El polifacético Eduard Osborne Wilson, a sus 86 años de edad, acaba de publicar su último libro, La conquista social de la Tierra (2012), en el que cuestiona la premisa central de la teoría de la evolución referente a la disposición de los seres humanos a sacrificarnos por nuestras familias. El argumento de Wilson, en esta ocasión, gira alrededor de la idea de que hemos ido evolucionando para defender a otros grupos, bien se trate, por ejemplo, de una tribu, un país, una fe religiosa o un equipo de fútbol, pudiendo recurrir a la violencia e incluso a la guerra para realizar su defensa si fuera necesario.

Esta socialidad extrema, que denomina eusocialidad y que es un nuevo intento de comprender mejor la evolución, incluye la selección individual basada en la competición entre individuos, junto a la selección del grupo basada en la competición entre grupos.

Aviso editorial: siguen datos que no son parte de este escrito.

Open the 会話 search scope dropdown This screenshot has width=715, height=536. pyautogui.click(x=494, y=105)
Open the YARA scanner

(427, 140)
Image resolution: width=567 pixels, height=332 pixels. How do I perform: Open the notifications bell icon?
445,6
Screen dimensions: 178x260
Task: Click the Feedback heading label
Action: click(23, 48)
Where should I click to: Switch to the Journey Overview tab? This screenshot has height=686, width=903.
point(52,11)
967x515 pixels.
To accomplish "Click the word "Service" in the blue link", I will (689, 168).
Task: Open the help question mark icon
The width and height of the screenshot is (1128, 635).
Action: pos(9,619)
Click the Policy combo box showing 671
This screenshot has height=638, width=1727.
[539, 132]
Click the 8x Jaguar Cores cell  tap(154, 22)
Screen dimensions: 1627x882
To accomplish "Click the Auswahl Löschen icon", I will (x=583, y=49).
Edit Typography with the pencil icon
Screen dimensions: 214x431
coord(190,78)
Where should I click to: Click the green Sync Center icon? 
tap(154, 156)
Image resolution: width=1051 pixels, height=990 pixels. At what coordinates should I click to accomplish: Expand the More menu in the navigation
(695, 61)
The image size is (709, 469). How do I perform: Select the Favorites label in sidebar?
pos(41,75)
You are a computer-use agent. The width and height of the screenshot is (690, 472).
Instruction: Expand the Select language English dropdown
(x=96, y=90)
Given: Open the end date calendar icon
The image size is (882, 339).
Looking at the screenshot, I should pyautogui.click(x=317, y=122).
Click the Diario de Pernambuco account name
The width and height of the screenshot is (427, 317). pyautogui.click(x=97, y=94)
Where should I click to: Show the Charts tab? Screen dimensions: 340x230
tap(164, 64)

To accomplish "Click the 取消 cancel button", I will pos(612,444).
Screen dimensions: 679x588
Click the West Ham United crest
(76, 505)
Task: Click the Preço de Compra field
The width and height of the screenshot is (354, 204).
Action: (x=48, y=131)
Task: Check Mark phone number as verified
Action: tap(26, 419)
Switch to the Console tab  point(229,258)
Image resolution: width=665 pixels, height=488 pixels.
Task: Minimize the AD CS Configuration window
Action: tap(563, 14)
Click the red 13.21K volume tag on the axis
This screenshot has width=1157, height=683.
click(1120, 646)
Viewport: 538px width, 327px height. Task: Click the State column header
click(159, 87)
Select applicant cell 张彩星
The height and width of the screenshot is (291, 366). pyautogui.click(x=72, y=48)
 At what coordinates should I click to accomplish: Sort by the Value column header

La primera impulsa el comportamiento egoísta, en tanto que la segunda favorecería el comportamiento altruístico, que es el responsable del nivel más avanzado de comportamiento social. Ambos tipos de comportamiento serían, pues, los responsables de la complejidad del ser humano al mezclar altruismo, cooperación, dominación, competición, reciprocidad y engaño. Por eso, el cerebro humano, moldeado por la evolución, es egoísta y altruista al mismo tiempo.

A lo largo de la historia de la humanidad, en cada momento histórico han prevalecido los grupos más y mejor preparados para vencer o superar a los restantes grupos en su búsqueda de la victoria, sea ésta de carácter simbólico, de logro de recursos escasos y valiosos, o en lenguaje actual de control y aprovechamiento de los mercados financieros globales. Reconduciendo el argumento wilsoniano a la situación que vive en los tiempos presentes la España de las autonomías con sus 47 millones de habitantes, podríamos concluir que no parece estar muy bien preparada para convencer a los mercados de que la presente crisis es circunstancial y pasajera y que, con un poco de buena voluntad y paciencia, vamos a ser capaces de recuperarnos del fuerte endeudamiento que nos ahoga y que está poniendo en peligro la supervivencia de nuestra sociedad del bienestar.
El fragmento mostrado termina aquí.